▶ **Excerpt to read**
══════════════════════════════
[CCing bug-gnulib.]
Daniel Richard G. wrote:
> I was recently playing around with a NeXTSTEP 3.3 system in a virtual
> machine. Among other things, I tried compiling various modern-day source
> packages to see how well they work.
> 
> In building wget, I found a relatively minor problem in
> gl_ABSOLUTE_HEADER_ONE: the bundled sed does not understand e.g.
> '\#/sys/socket.h#{...}', but it does do '/\/sys\/socket.h/{...}'.
> 
> [...]
> checking whether stat is declared without a macro... yes
> checking whether utimensat is declared without a macro... no
> checking absolute name of <sys/types.h>... Unrecognized command: 
> \#/sys/types.h#{
> ""
> checking absolute name of <sys/uio.h>... Unrecognized command: \#/sys/uio.h#{
> ""
> checking absolute name of <sys/wait.h>... Unrecognized command: 
> \#/sys/wait.h#{
> ""
══════════════════════════════
▶ **Given exercise A**
Reproduce the listing from its start through the line containing "pos(43,101)", keeping every line as it stands.
══════════════════════════════
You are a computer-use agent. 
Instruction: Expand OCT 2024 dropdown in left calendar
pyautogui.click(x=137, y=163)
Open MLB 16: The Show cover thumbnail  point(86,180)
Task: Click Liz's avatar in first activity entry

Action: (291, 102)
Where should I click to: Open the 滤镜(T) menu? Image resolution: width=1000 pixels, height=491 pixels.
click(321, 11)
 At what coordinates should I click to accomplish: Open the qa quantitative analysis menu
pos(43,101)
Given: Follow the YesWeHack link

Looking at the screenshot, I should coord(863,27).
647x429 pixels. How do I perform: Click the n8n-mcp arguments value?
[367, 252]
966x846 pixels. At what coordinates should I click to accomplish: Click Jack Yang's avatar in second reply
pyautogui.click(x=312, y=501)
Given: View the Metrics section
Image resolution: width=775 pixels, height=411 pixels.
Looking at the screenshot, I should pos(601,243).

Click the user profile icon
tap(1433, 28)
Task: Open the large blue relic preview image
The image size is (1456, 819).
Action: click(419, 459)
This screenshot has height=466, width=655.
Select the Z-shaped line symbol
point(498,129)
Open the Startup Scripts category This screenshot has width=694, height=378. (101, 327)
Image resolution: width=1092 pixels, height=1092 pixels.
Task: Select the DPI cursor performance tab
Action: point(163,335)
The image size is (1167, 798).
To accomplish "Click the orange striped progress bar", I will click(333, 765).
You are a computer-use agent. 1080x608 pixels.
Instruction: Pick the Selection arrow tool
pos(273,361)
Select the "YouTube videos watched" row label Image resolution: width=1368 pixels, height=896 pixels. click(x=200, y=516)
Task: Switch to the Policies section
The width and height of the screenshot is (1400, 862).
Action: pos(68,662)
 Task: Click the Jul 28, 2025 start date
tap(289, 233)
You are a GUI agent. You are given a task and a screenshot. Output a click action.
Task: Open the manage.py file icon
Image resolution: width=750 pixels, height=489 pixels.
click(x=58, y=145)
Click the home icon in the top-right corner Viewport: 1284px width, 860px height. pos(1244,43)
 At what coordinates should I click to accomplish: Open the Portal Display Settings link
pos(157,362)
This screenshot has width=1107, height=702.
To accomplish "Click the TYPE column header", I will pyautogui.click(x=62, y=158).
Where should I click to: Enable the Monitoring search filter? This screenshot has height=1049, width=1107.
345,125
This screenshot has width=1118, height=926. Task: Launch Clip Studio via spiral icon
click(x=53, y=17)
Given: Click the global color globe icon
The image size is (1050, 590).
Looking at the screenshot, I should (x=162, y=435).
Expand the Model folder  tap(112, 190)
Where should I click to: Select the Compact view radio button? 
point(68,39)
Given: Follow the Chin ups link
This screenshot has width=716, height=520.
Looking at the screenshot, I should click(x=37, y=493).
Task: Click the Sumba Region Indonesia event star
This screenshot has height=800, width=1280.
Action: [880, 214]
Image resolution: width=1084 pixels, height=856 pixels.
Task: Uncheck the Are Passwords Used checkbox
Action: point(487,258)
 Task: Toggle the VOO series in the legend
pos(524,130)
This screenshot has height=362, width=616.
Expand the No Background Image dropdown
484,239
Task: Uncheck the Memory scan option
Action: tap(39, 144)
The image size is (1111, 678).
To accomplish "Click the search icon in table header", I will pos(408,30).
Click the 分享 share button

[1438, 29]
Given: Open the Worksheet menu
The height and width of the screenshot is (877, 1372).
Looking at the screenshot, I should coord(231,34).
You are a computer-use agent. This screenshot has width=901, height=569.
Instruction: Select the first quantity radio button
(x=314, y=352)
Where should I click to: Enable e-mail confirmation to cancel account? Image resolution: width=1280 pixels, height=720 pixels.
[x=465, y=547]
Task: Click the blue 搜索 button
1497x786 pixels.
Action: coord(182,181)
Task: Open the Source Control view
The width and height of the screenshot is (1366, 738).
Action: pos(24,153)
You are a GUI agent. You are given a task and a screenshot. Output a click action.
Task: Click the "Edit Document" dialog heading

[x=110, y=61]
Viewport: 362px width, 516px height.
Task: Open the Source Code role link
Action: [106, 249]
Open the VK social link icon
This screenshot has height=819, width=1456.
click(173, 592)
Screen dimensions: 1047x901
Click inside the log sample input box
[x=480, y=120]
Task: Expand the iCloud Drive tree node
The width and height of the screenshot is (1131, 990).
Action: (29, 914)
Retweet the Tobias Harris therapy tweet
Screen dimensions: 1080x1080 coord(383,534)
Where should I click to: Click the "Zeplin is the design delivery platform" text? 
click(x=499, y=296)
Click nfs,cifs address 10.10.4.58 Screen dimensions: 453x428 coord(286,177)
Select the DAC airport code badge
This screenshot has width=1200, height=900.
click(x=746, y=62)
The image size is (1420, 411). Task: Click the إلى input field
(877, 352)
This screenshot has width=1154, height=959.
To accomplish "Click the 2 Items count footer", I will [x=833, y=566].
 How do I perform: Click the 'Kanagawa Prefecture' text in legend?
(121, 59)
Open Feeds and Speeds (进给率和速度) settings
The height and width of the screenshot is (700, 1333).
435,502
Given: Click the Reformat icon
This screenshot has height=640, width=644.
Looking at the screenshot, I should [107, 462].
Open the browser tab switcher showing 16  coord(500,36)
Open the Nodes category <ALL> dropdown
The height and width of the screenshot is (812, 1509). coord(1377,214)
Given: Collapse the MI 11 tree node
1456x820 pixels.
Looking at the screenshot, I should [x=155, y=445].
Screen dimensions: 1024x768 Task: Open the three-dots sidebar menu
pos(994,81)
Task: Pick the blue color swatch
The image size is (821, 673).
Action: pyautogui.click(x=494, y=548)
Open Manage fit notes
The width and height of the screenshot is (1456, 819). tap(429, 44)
══════════════════════════════
▶ **Given exercise B**
In two sentences, summarize the bug report about building on NeXTSTEP.

▶ **Written response A**
You are a computer-use agent. 
Instruction: Expand OCT 2024 dropdown in left calendar
pyautogui.click(x=137, y=163)
Open MLB 16: The Show cover thumbnail  point(86,180)
Task: Click Liz's avatar in first activity entry

Action: (291, 102)
Where should I click to: Open the 滤镜(T) menu? Image resolution: width=1000 pixels, height=491 pixels.
click(321, 11)
 At what coordinates should I click to accomplish: Open the qa quantitative analysis menu
pos(43,101)

▶ **Written response B**
While testing modern source packages on a NeXTSTEP 3.3 system in a virtual machine, Daniel Richard G. found a relatively minor problem in gl_ABSOLUTE_HEADER_ONE when building wget: the bundled sed does not understand '\#/sys/socket.h#{...}' but does handle '/\/sys\/socket.h/{...}'. As a result, the configure checks for the absolute names of headers such as <sys/types.h>, <sys/uio.h> and <sys/wait.h> print "Unrecognized command" errors.